Как я сказал, это происходит во всем мире. Может быть, я и преувеличиваю, возможно, в Исландии, или Швейцарии, или Уганде, или Сингапуре это не так. Да нет, в Уганде-то уж наверняка так, а? Да и в Сингапуре тоже. В России это очень долго было именно так, гораздо раньше тысяча девятьсот тридцать первого года или там, к примеру, тысяча девятьсот семнадцатого. Если ограничиться рассмотрением того, чем занимаюсь я, то есть романа, в России он прожил свою жизнь от рождения до смерти менее чем за сто лет. Как литературный жанр он сохранился и по сей день, но полностью превратился в политику. Даже произведения, я имею в виду романы, Солженицына, великого писателя, вернее, писателя, который мог и должен был стать великим, подпорчены тем, в чем он и сам не раз признавался, – неотделанностью, дурной композицией, многословием, результатом того, что он варился в котле советской литературы. А еще они подпорчены, вконец испорчены, изничтожены тем, чего он никогда не признавал: каждое написанное им слово – политика. Возьмем «Доктора Живаго», которым так восхищаются на Западе. Вот пастернаковская поэзия сумела устоять, осталась незапятнанной. Стихи, наверное, проживут дольше прозы. Хотя, должен вам сказать, и здесь видны все признаки беды.
Я хотел бы, по возможности, ничего не говорить о самом себе, однако кое-что придется сказать. Когда у меня никого не осталось, никого, кто мог за меня пострадать, мне удалось уехать в Америку. Там у меня появилась возможность писать, говоря точнее, я смог закончить и опубликовать большую трилогию из русской жизни, благодаря которой, сколько я понимаю, вы в конце концов и оказались здесь. Я ее закончил. Я хотел назвать ее «Поздняя весна», потому что, как мне казалось, это книга о человеке, который не сумел обрести любовь в молодости, но обрел ее позднее. Однако напечатана она была как «Изгнанник в снегах», поскольку издателю показалось, что это книга о лагерях, советской власти и КГБ, по крайней мере, так он мне сказал. И когда я прочел уже изданную книгу, я понял, что он прав. Там что ни слово, то политика. Да и не могло быть по-другому. Подождите, не перебивайте, не надо пока ничего говорить.
Что я сделал дальше? Денег мне хватало, поэтому я больше не писал, учил английский, преподавал, читал лекции. Я задумал написать роман по-английски. Для начала только один, но чтобы за ним последовало несколько или даже много других – мне было всего сорок семь лет.

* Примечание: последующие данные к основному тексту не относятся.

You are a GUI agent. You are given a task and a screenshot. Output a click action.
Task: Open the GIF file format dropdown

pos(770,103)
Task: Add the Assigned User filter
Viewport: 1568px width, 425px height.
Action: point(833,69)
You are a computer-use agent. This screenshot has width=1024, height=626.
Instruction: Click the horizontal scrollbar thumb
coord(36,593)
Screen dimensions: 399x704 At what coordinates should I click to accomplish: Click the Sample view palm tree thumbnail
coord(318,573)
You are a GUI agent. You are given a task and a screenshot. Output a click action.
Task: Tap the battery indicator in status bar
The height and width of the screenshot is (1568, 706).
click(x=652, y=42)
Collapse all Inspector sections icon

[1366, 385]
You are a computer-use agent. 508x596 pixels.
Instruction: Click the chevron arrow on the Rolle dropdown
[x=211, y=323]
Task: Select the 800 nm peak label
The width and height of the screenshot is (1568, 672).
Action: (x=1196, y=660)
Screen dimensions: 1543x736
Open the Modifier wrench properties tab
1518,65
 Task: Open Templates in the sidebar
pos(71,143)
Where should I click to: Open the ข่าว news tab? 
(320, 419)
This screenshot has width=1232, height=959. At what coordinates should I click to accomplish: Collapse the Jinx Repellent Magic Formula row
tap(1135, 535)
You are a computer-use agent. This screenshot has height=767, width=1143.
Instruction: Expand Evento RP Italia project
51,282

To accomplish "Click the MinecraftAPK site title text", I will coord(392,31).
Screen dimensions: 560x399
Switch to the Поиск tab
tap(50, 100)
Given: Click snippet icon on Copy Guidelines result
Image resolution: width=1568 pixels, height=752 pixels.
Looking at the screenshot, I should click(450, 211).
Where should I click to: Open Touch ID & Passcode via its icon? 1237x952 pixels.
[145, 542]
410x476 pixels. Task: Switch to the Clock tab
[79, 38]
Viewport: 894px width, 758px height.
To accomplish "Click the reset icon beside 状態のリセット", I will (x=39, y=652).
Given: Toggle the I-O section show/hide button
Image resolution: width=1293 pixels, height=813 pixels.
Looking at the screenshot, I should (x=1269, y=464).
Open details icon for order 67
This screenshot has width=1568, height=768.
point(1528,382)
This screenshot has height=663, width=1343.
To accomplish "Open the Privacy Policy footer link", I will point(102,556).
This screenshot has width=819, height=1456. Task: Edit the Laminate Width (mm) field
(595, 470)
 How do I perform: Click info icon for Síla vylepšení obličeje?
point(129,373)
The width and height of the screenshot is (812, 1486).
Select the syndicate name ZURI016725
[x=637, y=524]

Однако вскоре я понял, что страна, где я живу, очень умные и милые люди, среди которых я живу, не признают романов. Им больше нравятся книги – разумеется, книги об Америке, – которые даже и не называются романами. Ну а уж если книга, по дурной авторской прихоти, оказалась романом, пусть в нем будет как можно меньше вымысла. Может, все дело в том, что американцы – люди впечатлительные и от того, что кто-то придумывает из головы, из ничего, людей и события, им становится не по себе. Ну, а если уж вам очень хочется написать роман, не надо, пожалуйста, рассказывать о жизни и смерти каких-то там персонажей, о детстве, любви, женитьбе, разлуке, об утратах, страданиях, душевной боли, угрызениях совести, мужестве – все это старье вызывает чувство неловкости. Не надо нам никакого воображения, никакого искусства, нам нужна только констатация фактов. Факты – вообще хорошая вещь, вы заметили, что теперь не только люди, а даже здания, футболки, тарелки в ресторанах стали констатировать факты? Факты в романах – особого толка, потому что они относятся – догадались к чему? Правильно, к политике. Хиросима, Уотергейт, Вьетнам, не говоря уж о Камбодже, фашизм, расизм, феминизм, гомосексуализм, причем не что-то одно, а все скопом, плюс еще Голливуд, потребительство и, как его там, Господи прости. Теперь вы поняли, что для меня это было все равно как снова оказаться в России?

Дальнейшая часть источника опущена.